Exhibits
We have built over 100 different science museum exhibits, mostly for the Cambridge Science Centre. These have included electrical generators, ball runs, stick insect cages, logic blocks and dissected household items.
We think that 95% of the time a small exhibit can teach and fascinate your visitors just as much as a large exhibit. Plus they have the advantage of being much cheaper, and you can get 2-3 times as many in the same space, allowing your visitors to explore more science, and making it more likely they will find something that inspires them.
Have you ever wondered how astronomers know so much about distant galaxies when we have never even sent a probe to the sun. The answer is spectroscopy, and this allows you to explore different lights and what colours make them up.
A telescope that you can use to look around your space, change the focus, pan and tilt, and swap the lenses.
Interrupt a laser beam and you can produce clicks, pull a piece of mesh or patterned fabric across it, and you can make notes, play tunes, or even produce speech.
A box that looks bigger on the inside than the out, and apparently has two tunnels crossing one another.
Two different types of infinity mirror in one exhibit.
A monitor which appears to be broken, it just shows a white screen whatever is plugged into it.
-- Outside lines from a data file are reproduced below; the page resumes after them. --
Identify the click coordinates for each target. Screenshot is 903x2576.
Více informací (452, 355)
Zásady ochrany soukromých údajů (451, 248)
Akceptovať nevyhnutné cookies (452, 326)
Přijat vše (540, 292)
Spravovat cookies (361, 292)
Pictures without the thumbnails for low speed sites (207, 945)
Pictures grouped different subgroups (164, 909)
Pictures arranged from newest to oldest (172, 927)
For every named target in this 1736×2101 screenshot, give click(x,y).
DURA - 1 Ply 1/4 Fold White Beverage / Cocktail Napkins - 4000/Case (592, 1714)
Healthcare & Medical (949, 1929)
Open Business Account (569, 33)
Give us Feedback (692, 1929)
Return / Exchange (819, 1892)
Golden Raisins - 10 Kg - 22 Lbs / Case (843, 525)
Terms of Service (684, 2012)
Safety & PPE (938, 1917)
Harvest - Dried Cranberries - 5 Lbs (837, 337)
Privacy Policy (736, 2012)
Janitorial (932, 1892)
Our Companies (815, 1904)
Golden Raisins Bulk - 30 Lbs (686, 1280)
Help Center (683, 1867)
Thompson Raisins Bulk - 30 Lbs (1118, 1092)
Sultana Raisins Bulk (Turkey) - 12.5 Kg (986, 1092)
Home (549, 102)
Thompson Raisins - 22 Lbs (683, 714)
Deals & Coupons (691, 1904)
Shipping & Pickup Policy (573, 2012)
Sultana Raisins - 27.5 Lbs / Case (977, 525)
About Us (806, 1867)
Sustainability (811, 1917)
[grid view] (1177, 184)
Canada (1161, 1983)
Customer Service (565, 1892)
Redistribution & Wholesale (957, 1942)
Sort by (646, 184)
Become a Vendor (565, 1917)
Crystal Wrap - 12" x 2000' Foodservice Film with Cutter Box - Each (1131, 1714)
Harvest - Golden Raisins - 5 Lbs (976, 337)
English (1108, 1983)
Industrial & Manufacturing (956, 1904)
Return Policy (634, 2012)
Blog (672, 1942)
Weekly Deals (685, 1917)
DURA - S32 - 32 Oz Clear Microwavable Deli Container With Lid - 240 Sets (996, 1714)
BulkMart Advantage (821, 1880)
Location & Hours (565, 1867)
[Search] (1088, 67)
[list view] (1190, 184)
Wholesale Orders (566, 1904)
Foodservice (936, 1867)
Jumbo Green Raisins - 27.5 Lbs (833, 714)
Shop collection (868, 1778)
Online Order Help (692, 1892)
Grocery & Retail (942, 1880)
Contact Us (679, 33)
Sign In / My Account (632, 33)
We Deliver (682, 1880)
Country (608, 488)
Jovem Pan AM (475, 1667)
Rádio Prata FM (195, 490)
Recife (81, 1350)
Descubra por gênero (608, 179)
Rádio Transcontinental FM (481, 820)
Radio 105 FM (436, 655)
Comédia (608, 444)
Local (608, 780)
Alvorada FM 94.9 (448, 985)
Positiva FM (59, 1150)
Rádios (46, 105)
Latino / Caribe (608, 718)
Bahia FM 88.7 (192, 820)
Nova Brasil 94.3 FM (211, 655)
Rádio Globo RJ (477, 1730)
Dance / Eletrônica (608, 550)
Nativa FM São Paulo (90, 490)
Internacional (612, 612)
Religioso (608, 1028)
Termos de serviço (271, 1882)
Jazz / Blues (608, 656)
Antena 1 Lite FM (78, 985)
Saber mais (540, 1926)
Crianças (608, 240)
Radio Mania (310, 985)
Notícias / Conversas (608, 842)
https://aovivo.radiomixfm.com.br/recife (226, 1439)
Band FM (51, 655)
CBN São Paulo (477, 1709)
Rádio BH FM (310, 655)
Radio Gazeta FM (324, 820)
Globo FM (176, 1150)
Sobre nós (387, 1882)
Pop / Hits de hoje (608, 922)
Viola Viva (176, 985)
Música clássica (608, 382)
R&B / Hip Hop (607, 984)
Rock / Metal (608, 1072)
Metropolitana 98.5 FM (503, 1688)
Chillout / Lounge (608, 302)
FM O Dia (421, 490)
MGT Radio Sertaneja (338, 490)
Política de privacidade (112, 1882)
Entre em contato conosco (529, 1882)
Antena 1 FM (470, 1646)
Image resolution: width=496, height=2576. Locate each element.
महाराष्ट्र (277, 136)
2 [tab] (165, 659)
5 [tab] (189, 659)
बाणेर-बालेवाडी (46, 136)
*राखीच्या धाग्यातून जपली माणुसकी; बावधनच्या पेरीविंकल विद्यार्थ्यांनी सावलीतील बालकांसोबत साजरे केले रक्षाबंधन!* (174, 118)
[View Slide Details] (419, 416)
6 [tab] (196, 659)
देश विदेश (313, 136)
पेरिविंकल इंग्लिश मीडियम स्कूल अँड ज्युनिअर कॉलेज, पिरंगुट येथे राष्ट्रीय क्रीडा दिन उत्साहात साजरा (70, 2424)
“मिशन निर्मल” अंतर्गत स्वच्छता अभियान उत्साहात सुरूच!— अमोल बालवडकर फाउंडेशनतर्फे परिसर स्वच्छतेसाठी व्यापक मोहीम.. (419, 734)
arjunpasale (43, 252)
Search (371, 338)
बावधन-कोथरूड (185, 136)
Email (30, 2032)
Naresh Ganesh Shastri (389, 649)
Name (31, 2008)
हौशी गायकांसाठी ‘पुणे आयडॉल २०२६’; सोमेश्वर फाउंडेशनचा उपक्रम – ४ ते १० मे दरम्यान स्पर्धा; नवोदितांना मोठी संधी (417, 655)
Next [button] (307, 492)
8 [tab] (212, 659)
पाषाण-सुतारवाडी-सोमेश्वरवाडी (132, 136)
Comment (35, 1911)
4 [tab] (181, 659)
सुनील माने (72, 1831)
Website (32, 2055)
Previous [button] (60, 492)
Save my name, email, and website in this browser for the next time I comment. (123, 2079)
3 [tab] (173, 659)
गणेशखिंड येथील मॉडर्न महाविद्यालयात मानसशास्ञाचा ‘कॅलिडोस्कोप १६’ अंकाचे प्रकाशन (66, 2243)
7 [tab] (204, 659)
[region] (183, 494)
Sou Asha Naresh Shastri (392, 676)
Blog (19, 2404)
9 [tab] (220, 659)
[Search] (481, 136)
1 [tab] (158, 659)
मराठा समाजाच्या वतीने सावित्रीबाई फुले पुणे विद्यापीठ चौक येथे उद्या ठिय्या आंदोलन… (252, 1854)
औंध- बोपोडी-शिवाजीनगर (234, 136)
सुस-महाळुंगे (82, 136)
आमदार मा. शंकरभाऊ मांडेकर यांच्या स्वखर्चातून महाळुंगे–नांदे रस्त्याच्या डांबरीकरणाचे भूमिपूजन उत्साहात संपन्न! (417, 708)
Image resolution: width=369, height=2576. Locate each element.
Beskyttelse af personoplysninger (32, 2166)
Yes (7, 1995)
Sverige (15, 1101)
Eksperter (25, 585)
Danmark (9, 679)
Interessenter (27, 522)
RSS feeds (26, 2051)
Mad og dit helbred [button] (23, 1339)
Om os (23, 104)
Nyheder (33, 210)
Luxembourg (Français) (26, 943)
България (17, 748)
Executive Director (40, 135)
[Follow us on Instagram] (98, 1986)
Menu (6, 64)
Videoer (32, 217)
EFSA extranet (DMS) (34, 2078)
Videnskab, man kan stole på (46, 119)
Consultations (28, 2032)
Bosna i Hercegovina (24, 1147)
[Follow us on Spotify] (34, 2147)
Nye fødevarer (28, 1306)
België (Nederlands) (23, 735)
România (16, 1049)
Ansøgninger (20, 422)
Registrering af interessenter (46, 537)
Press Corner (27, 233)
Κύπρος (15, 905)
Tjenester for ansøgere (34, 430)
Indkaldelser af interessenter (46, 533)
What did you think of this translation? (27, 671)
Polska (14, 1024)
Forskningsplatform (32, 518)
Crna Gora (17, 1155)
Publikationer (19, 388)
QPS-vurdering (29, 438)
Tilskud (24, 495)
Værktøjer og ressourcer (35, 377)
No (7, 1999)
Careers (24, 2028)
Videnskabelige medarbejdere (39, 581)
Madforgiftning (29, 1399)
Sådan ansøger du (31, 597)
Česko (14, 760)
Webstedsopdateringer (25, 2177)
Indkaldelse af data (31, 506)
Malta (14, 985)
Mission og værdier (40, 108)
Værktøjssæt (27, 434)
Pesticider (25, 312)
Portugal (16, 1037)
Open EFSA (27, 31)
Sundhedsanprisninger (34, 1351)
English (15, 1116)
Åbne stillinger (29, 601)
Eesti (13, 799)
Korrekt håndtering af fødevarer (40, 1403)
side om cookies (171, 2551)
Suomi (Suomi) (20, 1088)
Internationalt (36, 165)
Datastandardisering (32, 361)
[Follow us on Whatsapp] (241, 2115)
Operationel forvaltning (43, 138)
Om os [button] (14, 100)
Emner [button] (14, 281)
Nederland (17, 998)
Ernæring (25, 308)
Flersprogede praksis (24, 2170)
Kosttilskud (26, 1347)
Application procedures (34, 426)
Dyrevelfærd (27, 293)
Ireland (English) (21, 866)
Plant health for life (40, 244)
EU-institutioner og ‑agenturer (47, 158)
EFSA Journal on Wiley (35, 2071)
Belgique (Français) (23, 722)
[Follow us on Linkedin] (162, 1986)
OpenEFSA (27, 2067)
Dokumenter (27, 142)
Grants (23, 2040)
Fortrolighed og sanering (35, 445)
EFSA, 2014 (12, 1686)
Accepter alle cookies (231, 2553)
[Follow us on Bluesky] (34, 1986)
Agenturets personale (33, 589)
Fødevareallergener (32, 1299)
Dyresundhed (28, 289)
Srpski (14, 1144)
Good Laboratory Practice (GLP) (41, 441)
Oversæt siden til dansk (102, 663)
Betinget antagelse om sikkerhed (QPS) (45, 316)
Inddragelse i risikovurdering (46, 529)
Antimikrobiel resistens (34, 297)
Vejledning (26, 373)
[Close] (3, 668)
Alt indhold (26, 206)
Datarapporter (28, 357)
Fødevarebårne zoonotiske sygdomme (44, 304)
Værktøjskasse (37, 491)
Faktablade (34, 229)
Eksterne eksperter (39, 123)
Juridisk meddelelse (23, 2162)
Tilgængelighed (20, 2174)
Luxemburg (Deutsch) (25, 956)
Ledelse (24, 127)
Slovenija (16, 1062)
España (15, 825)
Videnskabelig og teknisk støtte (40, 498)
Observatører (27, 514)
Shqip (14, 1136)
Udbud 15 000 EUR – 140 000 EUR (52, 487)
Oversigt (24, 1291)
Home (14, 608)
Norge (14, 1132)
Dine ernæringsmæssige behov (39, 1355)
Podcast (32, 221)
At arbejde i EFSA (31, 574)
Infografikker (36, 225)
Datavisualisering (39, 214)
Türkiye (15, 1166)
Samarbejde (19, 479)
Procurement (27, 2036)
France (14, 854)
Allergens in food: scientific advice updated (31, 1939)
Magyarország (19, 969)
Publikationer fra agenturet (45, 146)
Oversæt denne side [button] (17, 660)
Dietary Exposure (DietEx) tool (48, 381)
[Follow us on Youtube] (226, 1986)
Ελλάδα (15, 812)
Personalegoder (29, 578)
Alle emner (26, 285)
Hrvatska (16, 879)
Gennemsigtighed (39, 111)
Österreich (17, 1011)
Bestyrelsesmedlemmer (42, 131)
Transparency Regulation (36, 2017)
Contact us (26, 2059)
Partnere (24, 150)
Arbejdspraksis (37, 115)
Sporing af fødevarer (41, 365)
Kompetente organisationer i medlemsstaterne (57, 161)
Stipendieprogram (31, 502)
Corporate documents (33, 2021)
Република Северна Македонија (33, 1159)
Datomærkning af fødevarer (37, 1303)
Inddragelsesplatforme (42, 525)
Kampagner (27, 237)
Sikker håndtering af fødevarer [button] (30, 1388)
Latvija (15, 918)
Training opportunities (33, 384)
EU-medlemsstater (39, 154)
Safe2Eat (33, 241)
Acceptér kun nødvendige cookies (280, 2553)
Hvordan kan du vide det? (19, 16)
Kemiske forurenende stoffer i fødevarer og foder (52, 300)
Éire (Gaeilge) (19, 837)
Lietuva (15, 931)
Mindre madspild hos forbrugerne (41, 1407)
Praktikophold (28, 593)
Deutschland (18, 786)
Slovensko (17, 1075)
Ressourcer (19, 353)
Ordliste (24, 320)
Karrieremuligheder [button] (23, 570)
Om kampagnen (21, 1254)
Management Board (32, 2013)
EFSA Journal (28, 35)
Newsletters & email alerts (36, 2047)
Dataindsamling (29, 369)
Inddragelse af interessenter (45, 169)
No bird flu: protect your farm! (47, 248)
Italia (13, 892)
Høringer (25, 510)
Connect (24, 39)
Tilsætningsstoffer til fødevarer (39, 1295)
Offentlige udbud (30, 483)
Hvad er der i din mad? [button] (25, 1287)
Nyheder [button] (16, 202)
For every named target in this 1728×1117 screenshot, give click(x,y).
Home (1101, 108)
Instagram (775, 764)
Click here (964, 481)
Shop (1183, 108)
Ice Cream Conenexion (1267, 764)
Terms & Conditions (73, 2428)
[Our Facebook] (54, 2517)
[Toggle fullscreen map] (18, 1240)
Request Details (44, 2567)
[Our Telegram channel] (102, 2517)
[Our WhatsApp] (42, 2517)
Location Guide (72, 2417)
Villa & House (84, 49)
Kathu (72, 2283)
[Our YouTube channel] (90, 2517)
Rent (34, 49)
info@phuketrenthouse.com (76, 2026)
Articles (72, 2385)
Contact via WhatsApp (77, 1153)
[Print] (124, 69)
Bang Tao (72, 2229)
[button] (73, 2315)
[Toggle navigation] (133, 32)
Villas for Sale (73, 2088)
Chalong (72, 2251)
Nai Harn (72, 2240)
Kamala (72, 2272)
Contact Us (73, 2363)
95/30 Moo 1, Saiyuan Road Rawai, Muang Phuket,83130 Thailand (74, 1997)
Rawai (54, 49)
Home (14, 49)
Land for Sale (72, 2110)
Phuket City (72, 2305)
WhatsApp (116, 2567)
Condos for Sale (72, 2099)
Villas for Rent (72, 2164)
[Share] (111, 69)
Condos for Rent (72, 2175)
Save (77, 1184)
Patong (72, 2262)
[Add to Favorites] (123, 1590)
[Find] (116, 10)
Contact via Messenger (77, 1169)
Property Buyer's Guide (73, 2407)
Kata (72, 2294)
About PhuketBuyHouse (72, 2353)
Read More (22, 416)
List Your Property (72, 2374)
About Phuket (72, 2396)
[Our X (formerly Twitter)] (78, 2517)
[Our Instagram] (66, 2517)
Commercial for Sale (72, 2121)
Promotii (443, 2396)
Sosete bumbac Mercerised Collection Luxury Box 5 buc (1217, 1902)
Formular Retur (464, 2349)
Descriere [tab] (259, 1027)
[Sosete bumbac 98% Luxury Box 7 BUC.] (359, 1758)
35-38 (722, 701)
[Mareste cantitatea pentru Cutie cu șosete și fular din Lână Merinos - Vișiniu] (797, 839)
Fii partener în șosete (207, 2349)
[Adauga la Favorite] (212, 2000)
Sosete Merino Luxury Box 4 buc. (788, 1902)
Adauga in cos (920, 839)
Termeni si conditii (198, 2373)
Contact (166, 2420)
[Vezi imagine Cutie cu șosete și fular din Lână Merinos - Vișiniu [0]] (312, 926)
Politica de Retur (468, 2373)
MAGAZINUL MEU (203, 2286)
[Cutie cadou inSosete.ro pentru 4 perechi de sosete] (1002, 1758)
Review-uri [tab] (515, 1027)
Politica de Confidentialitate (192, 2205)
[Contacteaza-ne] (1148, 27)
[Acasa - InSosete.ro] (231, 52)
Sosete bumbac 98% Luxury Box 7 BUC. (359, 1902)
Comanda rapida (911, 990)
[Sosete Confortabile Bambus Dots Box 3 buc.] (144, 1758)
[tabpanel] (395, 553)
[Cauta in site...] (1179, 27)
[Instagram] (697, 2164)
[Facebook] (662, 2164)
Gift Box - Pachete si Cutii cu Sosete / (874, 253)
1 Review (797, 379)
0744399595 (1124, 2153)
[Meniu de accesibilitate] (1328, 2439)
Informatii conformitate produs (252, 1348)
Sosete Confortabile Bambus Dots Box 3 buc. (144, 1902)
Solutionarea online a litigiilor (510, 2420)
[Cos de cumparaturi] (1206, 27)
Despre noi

However it you put a piece of polariser up to it and a picture suddenly appears.
A very simple exhibit using heat sensitive plastic to let you see the heat from your hands or other parts of your body.
If you mix paints or pigments the colours mix very differently to when you are mixing light.
Most of us have no idea how the world looks to the significant number of colourblind people, and most mammals. Use this exhibit to find out.